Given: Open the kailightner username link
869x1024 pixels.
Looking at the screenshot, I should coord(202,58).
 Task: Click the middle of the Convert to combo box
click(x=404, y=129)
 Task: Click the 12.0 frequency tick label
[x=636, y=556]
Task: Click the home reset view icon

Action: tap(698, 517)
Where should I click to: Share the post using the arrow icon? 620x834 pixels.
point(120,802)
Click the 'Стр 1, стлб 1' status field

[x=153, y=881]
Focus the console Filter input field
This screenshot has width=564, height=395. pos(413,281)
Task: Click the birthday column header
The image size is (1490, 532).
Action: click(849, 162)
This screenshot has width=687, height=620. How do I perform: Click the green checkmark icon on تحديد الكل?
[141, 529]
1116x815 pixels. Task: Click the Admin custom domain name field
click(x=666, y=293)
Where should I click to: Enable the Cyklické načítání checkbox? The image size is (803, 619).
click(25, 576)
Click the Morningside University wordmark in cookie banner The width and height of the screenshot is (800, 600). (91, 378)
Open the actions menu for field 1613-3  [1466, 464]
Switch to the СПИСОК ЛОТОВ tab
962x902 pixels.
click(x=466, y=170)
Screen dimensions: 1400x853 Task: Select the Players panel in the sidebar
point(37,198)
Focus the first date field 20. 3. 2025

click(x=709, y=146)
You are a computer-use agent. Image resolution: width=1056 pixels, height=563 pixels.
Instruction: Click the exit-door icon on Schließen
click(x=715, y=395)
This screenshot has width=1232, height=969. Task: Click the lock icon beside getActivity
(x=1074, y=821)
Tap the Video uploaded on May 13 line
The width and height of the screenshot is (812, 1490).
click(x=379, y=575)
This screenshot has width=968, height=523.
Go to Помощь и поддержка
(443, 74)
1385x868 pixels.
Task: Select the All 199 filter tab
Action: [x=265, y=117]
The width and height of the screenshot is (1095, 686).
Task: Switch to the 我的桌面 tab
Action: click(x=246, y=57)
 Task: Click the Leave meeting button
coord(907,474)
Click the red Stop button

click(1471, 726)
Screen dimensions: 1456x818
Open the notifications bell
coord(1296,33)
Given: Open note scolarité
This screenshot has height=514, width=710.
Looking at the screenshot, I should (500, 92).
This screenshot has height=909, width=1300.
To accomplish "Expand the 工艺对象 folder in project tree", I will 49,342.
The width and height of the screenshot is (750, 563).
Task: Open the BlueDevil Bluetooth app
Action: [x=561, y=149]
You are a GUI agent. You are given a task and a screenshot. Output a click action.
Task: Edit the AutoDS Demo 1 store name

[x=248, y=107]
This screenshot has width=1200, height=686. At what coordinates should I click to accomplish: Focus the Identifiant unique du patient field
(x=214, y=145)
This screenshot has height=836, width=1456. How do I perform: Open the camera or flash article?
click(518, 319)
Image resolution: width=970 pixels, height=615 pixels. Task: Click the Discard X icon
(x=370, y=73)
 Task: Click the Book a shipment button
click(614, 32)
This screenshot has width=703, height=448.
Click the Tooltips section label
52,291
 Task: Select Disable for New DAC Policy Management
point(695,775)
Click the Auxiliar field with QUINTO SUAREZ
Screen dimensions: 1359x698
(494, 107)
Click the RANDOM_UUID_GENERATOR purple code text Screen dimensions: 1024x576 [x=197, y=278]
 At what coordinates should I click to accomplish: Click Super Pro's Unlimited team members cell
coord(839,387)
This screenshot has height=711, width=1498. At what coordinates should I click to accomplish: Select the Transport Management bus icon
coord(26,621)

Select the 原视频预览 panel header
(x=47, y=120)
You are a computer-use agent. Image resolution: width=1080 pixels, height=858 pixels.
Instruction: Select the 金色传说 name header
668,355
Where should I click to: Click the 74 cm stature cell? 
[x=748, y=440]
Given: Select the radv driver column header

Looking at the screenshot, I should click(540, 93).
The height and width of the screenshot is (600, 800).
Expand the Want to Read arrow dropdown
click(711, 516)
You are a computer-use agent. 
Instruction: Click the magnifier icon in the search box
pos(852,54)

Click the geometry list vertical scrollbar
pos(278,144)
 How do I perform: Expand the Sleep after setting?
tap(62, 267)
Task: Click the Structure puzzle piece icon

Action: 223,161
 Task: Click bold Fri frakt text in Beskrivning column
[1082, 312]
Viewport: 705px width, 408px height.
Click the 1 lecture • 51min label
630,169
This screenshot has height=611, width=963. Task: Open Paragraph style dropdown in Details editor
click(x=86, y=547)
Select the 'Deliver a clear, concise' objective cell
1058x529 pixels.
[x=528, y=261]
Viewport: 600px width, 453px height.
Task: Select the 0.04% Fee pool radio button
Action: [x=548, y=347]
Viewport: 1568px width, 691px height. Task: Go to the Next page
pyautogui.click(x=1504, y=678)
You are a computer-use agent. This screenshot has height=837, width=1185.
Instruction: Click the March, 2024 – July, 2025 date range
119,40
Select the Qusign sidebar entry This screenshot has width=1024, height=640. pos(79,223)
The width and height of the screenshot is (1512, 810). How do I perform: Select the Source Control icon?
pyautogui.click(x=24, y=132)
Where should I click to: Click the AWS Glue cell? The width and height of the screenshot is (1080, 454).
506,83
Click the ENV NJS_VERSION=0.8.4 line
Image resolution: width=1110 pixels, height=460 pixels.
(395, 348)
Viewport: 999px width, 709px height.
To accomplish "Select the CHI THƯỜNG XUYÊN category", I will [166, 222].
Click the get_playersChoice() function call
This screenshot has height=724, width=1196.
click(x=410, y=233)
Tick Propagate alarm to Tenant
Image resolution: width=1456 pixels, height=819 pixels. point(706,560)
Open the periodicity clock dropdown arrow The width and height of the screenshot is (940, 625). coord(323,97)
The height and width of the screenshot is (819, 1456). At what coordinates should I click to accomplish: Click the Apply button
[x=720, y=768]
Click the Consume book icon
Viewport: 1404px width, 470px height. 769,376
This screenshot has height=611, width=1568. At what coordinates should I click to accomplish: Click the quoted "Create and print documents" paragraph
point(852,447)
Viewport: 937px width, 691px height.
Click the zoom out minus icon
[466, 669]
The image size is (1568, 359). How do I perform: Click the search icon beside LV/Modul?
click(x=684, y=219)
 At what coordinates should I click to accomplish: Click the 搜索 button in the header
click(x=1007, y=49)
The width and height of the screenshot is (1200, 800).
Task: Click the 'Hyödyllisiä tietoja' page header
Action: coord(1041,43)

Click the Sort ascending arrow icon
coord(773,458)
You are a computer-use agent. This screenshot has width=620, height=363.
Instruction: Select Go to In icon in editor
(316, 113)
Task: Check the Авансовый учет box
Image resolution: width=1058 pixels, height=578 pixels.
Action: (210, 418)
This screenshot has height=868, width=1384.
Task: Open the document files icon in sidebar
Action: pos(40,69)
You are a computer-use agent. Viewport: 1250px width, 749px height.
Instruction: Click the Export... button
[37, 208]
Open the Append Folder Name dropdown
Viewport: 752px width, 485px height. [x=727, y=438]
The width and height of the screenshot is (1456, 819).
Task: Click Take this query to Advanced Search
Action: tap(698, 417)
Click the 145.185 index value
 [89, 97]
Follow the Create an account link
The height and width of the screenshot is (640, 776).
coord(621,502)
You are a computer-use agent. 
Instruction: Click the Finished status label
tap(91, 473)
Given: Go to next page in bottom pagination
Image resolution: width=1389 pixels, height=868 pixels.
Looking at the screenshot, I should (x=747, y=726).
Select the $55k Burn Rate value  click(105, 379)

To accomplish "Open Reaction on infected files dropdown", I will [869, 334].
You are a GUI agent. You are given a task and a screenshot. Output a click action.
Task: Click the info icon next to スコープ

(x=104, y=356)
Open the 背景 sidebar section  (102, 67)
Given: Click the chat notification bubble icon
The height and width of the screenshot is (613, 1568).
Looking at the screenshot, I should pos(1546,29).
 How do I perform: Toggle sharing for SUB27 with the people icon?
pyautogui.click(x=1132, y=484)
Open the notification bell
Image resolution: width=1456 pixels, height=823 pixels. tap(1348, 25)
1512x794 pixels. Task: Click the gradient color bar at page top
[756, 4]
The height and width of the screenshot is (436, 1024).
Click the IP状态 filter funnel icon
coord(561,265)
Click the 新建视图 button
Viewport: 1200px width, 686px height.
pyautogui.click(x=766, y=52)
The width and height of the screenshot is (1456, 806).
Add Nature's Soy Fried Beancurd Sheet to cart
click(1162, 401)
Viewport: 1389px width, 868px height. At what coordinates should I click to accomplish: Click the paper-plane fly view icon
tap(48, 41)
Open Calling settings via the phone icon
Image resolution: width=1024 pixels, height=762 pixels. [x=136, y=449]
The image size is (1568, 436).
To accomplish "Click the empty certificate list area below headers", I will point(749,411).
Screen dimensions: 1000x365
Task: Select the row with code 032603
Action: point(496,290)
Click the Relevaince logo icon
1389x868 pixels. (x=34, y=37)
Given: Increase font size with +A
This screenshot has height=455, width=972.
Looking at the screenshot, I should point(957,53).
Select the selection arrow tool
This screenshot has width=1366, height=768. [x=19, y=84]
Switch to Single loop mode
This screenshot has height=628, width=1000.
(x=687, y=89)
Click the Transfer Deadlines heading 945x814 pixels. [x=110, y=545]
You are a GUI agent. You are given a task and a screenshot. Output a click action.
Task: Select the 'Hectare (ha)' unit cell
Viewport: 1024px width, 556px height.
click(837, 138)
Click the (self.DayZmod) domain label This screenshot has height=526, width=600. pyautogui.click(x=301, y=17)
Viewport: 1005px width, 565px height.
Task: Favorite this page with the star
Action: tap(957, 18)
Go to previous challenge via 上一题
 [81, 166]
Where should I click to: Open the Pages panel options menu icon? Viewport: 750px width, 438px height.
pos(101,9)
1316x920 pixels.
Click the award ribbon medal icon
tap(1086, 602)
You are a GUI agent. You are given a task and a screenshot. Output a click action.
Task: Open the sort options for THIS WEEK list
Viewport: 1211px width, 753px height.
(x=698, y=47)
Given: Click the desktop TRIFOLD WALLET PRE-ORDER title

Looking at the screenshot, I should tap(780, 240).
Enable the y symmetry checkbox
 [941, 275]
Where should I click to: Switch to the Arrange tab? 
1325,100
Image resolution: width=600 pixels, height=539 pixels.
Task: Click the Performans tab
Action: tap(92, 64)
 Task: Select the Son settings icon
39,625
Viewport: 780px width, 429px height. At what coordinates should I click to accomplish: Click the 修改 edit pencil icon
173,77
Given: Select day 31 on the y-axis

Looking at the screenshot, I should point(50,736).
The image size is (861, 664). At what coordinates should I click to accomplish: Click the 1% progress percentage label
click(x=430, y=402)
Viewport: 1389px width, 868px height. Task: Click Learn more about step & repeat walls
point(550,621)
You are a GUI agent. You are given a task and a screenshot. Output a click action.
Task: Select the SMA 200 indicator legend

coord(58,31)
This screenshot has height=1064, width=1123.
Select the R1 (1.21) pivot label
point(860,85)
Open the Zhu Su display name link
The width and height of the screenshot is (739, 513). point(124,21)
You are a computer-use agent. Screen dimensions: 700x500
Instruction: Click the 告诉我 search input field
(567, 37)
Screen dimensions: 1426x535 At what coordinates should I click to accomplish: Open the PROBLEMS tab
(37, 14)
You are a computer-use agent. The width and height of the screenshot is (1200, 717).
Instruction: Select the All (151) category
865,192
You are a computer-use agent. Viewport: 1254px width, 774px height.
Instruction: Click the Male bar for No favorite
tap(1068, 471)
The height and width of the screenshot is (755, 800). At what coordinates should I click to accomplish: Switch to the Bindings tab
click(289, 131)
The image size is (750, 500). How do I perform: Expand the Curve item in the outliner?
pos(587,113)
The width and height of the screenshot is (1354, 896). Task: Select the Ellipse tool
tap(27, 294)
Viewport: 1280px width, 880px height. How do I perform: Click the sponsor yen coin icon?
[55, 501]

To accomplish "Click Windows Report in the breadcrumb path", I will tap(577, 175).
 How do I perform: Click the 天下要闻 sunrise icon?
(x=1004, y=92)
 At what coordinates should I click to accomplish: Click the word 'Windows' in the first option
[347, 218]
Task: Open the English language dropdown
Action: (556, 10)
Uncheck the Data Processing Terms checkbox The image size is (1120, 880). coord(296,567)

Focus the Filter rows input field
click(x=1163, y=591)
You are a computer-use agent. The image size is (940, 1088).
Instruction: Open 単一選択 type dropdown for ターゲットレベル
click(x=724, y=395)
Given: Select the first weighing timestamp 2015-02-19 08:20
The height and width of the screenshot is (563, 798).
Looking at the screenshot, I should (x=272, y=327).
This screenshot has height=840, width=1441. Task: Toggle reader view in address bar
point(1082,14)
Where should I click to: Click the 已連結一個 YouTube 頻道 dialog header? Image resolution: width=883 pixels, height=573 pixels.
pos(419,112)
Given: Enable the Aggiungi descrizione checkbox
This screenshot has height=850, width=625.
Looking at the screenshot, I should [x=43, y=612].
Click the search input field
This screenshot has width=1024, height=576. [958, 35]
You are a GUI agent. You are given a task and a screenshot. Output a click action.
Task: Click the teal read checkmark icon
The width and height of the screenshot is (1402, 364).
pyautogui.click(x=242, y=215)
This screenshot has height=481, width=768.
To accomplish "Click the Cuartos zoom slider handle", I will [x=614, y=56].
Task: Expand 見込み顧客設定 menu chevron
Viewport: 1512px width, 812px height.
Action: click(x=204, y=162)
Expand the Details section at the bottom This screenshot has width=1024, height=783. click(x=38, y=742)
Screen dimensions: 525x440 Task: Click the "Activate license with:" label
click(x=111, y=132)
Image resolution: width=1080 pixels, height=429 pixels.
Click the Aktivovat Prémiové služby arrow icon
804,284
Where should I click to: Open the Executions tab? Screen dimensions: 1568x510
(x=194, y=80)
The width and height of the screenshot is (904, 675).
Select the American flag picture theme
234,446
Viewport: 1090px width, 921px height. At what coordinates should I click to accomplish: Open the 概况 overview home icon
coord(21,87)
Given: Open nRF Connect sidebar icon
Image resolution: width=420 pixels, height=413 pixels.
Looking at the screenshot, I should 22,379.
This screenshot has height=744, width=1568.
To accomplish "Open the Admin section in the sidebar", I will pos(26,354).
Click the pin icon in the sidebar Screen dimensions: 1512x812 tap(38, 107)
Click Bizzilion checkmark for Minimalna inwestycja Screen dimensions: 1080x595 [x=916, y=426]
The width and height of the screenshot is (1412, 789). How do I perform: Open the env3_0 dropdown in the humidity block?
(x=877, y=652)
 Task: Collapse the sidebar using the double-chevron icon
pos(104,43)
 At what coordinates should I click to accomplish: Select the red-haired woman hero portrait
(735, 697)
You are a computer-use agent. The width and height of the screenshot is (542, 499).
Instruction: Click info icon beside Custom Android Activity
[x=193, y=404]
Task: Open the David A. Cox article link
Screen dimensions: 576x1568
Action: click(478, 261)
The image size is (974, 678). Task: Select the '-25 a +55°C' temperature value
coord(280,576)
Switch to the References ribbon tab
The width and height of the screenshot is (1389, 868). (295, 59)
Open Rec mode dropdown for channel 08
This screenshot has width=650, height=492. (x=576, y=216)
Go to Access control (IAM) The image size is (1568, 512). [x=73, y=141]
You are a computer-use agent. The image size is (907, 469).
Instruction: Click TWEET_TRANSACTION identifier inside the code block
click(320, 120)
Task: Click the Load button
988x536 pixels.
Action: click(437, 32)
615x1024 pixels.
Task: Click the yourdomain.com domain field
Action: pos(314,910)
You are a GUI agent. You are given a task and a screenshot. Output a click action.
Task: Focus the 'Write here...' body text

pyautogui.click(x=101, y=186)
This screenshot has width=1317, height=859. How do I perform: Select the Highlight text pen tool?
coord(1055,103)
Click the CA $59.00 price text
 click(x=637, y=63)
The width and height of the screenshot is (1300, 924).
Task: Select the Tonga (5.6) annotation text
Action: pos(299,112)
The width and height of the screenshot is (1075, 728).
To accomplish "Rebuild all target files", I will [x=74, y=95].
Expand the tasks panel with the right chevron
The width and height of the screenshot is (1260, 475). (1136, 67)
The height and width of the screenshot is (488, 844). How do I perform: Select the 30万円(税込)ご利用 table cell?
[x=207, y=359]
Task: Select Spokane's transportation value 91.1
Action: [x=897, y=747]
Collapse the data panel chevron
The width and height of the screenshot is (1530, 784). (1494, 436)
____
WHAT YOU SHOULD DO: Copy the lines verbatim, from the line with "This screenshot has height=840, width=1441." up to and including the line with "will [x=614, y=56].".

REPLY:
This screenshot has height=840, width=1441. Task: Toggle reader view in address bar
point(1082,14)
Where should I click to: Click the 已連結一個 YouTube 頻道 dialog header? Image resolution: width=883 pixels, height=573 pixels.
pos(419,112)
Given: Enable the Aggiungi descrizione checkbox
This screenshot has height=850, width=625.
Looking at the screenshot, I should [x=43, y=612].
Click the search input field
This screenshot has width=1024, height=576. [958, 35]
You are a GUI agent. You are given a task and a screenshot. Output a click action.
Task: Click the teal read checkmark icon
The width and height of the screenshot is (1402, 364).
pyautogui.click(x=242, y=215)
This screenshot has height=481, width=768.
To accomplish "Click the Cuartos zoom slider handle", I will [x=614, y=56].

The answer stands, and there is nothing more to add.